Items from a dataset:
====================

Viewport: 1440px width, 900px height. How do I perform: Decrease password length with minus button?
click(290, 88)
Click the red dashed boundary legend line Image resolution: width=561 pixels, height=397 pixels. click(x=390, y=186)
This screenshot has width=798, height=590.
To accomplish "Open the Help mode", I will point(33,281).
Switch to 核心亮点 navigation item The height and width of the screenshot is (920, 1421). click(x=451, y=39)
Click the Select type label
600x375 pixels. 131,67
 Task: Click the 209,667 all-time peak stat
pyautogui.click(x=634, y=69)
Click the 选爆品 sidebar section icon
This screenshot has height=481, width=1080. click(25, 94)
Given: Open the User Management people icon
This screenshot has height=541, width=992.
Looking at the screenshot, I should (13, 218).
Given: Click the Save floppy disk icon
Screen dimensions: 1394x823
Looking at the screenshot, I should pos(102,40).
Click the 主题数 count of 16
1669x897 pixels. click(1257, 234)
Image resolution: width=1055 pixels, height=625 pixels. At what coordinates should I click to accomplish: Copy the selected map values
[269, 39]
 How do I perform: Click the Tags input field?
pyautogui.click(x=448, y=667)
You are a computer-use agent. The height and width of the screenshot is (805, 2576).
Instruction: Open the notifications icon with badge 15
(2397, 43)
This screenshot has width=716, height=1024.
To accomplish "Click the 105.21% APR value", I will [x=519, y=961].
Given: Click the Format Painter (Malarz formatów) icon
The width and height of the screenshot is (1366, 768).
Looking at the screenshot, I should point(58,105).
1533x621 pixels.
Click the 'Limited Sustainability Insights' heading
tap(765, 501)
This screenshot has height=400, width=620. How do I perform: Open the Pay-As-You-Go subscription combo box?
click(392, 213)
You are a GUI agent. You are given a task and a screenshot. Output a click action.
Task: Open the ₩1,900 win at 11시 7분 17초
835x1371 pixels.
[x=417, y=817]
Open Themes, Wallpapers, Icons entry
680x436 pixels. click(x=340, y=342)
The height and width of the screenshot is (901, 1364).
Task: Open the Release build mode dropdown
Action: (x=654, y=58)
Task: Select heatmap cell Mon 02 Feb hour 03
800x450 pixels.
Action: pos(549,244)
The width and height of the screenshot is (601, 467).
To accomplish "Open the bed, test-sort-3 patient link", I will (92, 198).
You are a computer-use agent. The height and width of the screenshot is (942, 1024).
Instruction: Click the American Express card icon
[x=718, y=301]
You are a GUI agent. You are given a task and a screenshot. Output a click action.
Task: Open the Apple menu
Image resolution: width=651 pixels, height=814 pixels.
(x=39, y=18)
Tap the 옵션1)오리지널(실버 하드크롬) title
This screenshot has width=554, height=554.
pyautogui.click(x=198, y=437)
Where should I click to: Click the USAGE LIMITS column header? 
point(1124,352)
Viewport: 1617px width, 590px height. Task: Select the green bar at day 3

====================

Task description
Using the entries above, copy out all lines that contain the string "computer".

Completed exercise
You are a computer-use agent. The height and width of the screenshot is (805, 2576).
You are a computer-use agent. The height and width of the screenshot is (942, 1024).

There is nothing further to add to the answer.